> _Written problem 1_
Please transcribe everything in the entries from the line containing "The width and" down to the last line of the entries, and leave out the pictures.

> _Provided text_
● ● ● ● ●
# toy stagecoach & western figures



## CliffyJ (Apr 29, 2009)

Fwiw,

I bought a couple of stage coach / figure sets from a vendor at ECLSTS, but I don't know which... somewhere along the wall between N. Smith and Train Li, selling miniatures. 

Anyway, he sold these sets for $14. I just checked, and they go for quite a bit more. Here's an example:

http://www.amazon.com/Plastic-Soldi...8693443&sr=8-15&keywords=new-ray+toys+western

The scale looks to be a little smaller that 1/24. In spite of some vendors saying they're 1/30, which I think is incorrect (my horse stands 2.25" at the shoulders). There's a larger set, and here's the best deal I saw on it:

http://www.3000toys.com/New-ray-Deluxe-Big-Western-Town-Playset-Dimensions/sku/NEW-RAYSS-38465

They also produce present-day rodeo / equestrian sets.
● ● ● ● ●
> _Given records_
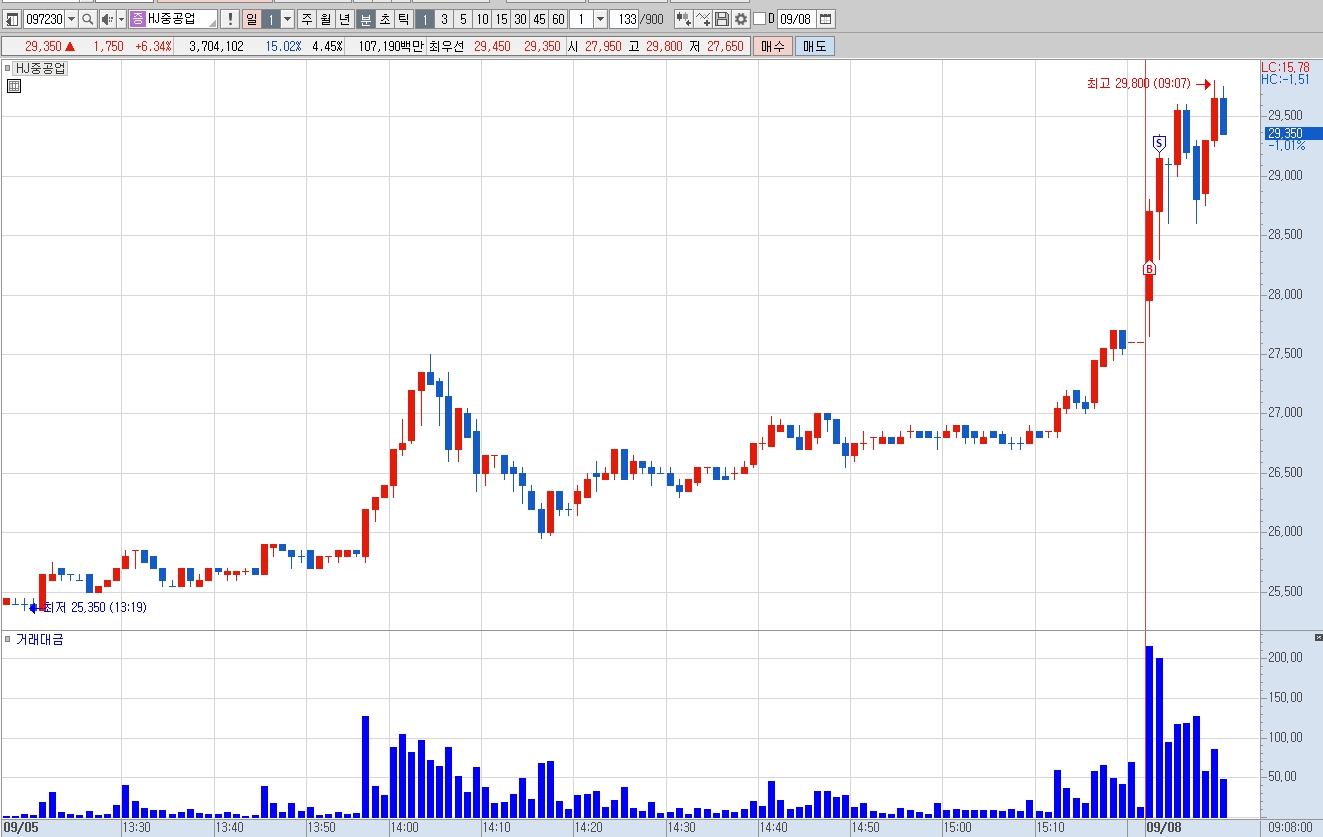Click the 매수 buy button

click(x=773, y=46)
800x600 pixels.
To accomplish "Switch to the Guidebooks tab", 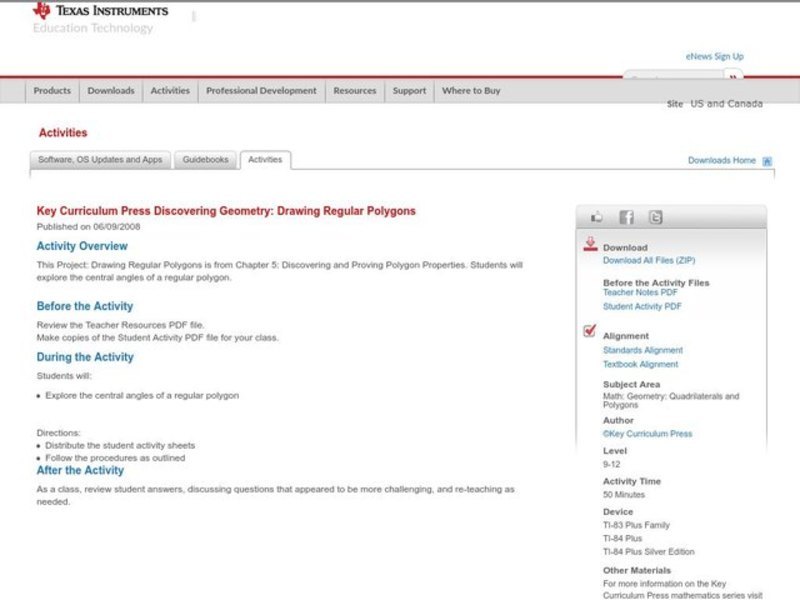I will [x=206, y=160].
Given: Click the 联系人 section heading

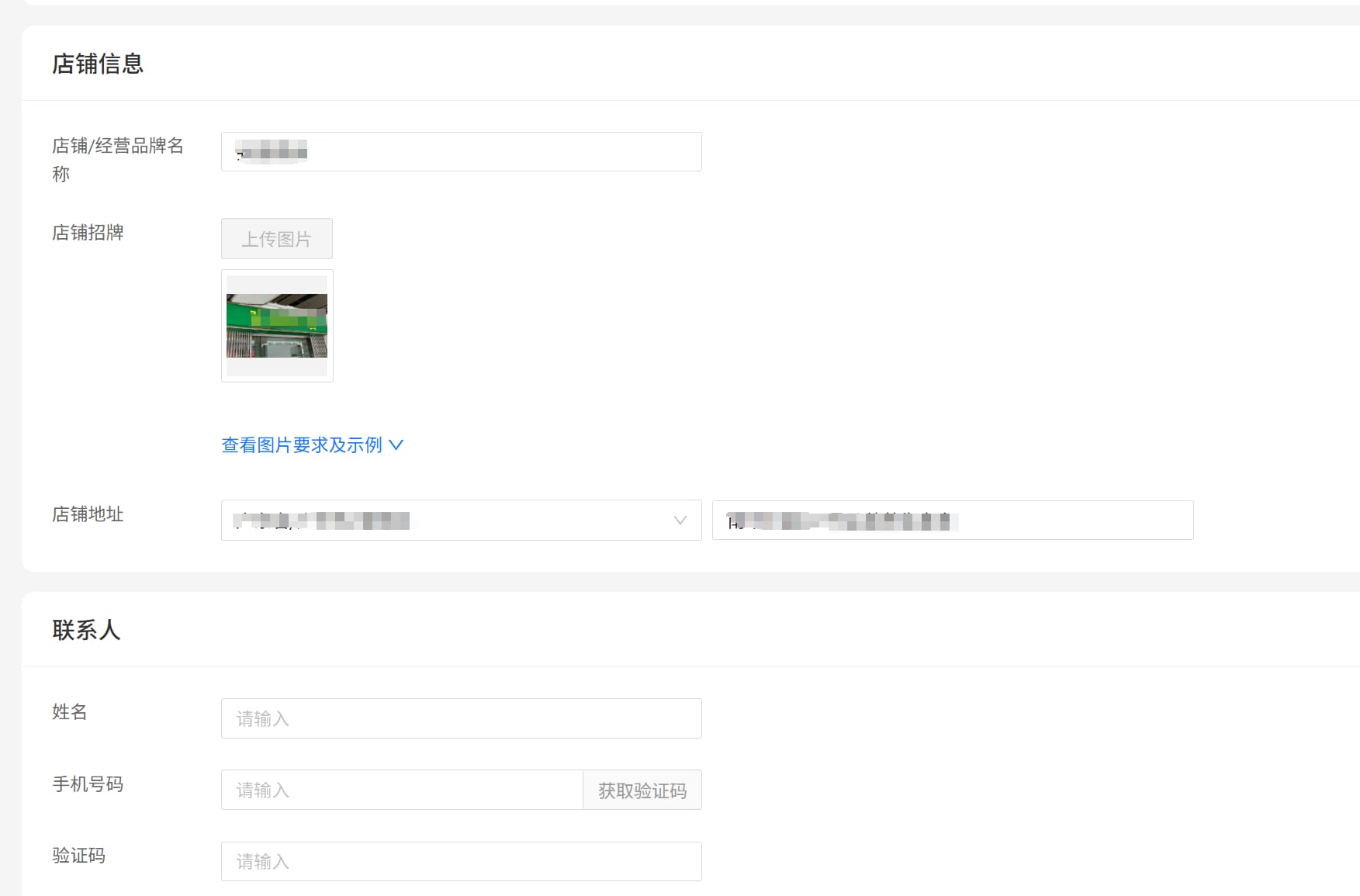Looking at the screenshot, I should click(86, 630).
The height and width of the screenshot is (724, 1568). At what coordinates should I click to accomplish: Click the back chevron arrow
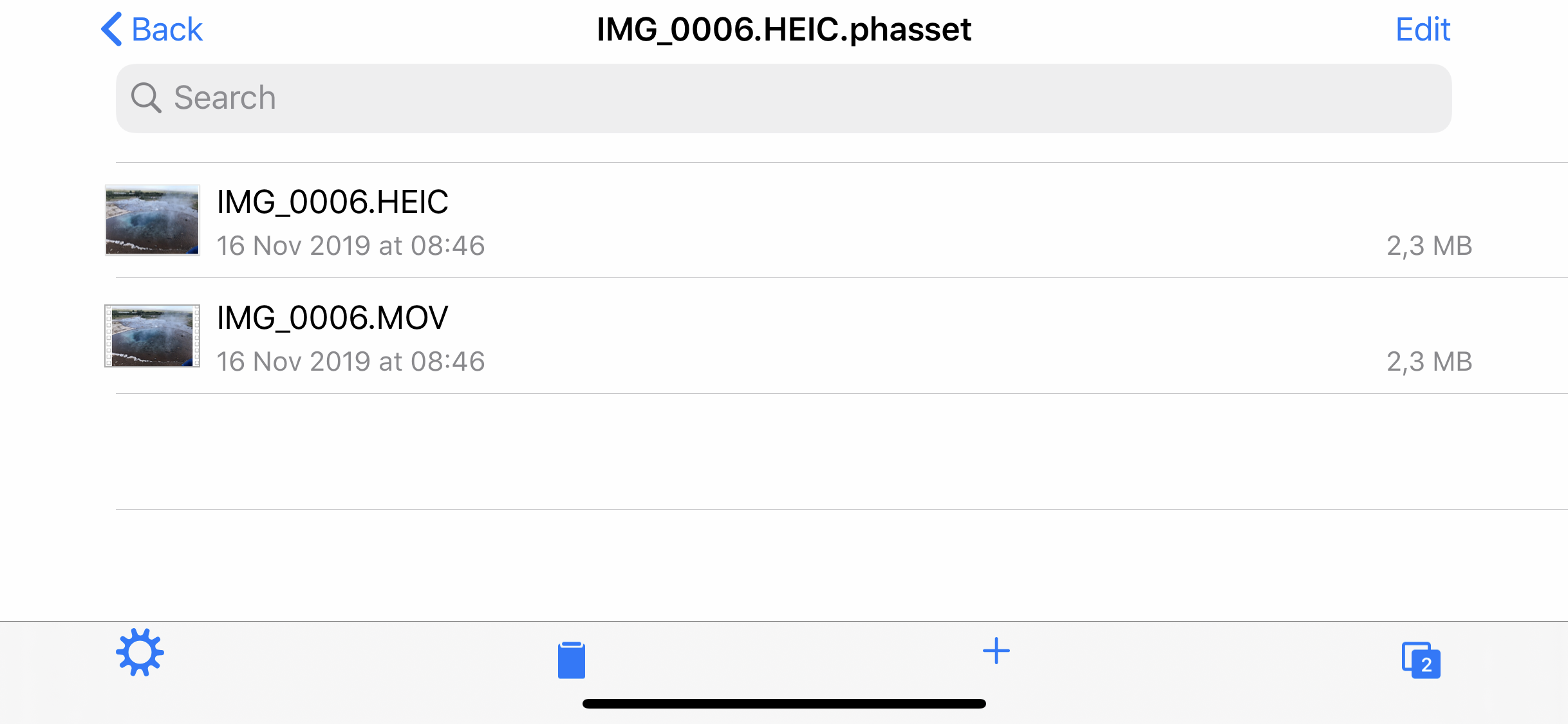tap(112, 29)
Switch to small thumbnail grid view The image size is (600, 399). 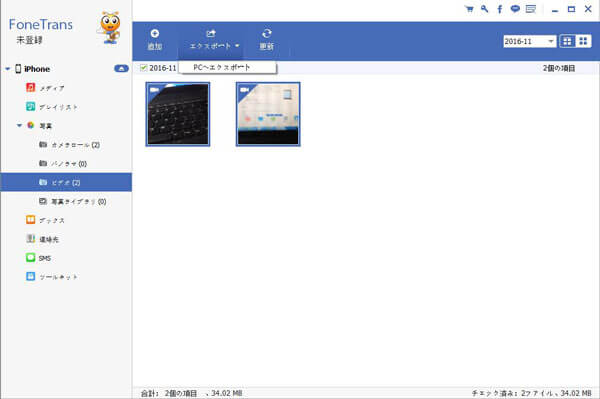[x=583, y=41]
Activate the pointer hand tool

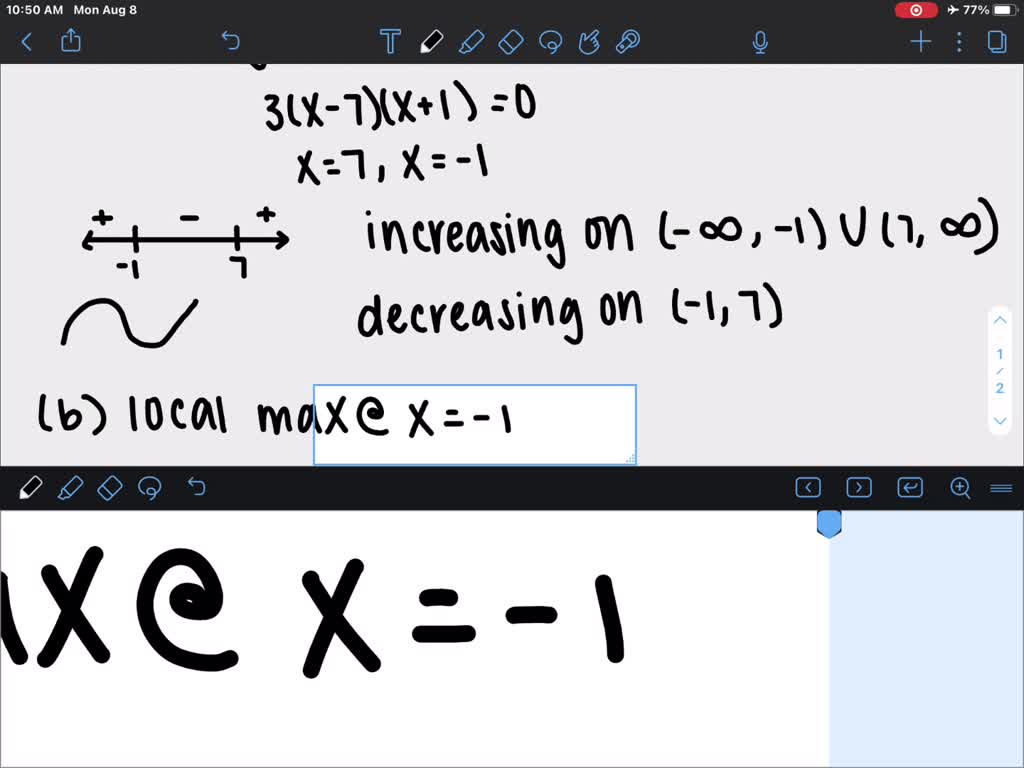590,42
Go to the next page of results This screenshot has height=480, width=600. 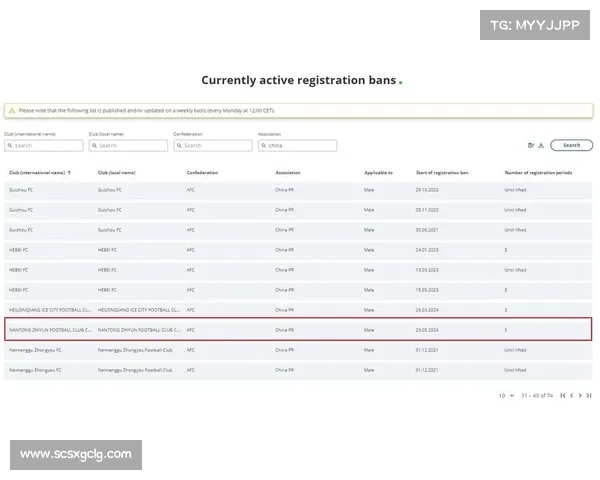(x=580, y=396)
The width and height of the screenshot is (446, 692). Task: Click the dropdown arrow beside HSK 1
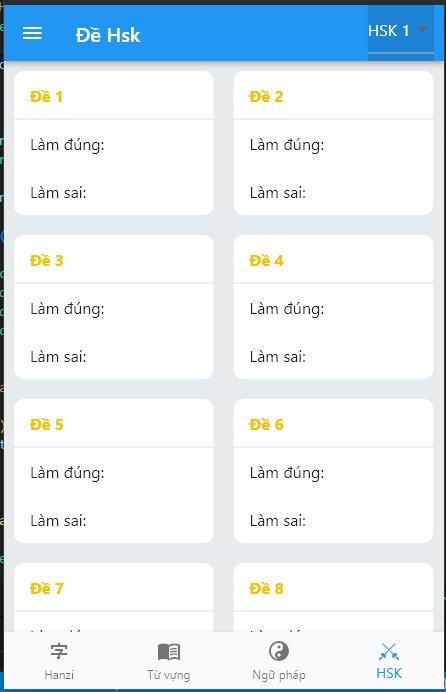pos(422,30)
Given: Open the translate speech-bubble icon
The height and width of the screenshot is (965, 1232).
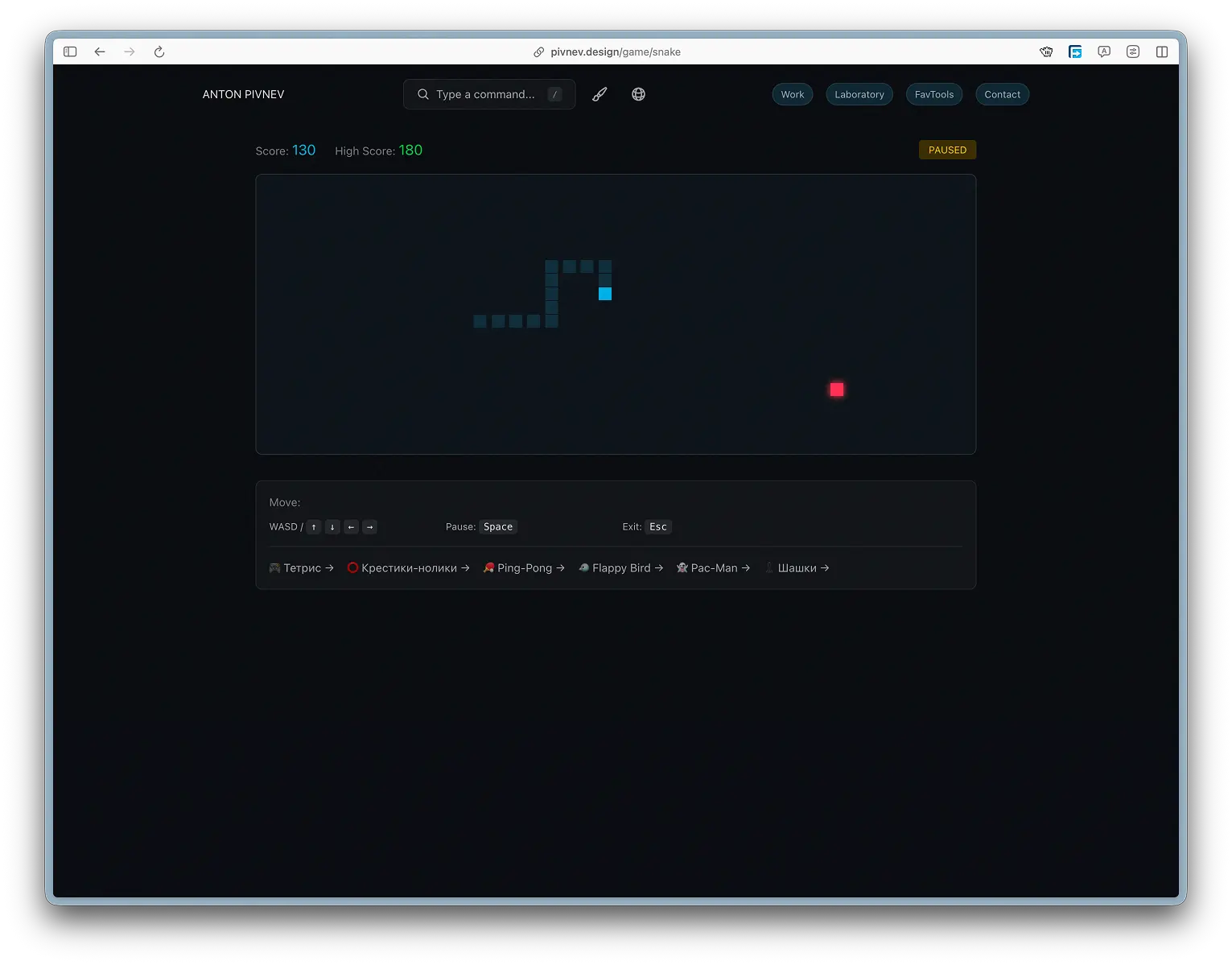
● ● ● ● ●
> _Written problem 2_
In the post about the toy stagecoach and western figure sets, how much did the vendor at ECLSTS charge for these sets?

> _Full solution 1_
The width and height of the screenshot is (446, 692). Task: Click the dropdown arrow beside HSK 1
pos(422,30)
Given: Open the translate speech-bubble icon
The height and width of the screenshot is (965, 1232).

> _Full solution 2_
$14